Restate verbatim the span of lines below between the line with "You are a computer-use agent. The" and the line with "The height and width of the screenshot is (473, 1268).", including those two lines, and only that span.

++++++++

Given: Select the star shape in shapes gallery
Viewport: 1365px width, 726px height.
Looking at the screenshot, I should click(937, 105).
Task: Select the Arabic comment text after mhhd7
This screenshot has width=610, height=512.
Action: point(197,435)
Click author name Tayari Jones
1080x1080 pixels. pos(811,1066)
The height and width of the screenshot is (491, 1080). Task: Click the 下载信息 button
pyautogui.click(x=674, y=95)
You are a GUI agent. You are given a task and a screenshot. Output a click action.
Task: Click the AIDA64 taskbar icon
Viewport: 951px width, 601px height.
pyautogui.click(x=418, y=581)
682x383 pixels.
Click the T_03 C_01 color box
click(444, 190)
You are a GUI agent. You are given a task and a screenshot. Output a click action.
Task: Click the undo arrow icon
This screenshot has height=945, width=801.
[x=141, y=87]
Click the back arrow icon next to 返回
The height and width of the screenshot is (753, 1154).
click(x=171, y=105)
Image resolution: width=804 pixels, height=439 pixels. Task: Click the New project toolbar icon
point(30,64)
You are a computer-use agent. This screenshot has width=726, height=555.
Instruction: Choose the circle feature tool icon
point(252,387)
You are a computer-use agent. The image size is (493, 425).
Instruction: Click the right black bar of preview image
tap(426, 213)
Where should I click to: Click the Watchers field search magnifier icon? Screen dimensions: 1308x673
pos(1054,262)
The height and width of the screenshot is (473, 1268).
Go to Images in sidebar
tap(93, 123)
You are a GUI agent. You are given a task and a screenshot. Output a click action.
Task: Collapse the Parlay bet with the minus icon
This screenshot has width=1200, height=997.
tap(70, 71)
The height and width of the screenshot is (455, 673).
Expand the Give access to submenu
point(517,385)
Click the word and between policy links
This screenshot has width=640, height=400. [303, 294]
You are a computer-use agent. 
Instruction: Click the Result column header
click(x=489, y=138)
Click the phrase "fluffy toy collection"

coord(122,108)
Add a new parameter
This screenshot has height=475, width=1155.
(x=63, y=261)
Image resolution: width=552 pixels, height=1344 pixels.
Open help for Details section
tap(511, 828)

++++++++

= Answer space =
You are a computer-use agent. The image size is (493, 425).
Instruction: Click the right black bar of preview image
tap(426, 213)
Where should I click to: Click the Watchers field search magnifier icon? Screen dimensions: 1308x673
pos(1054,262)
The height and width of the screenshot is (473, 1268).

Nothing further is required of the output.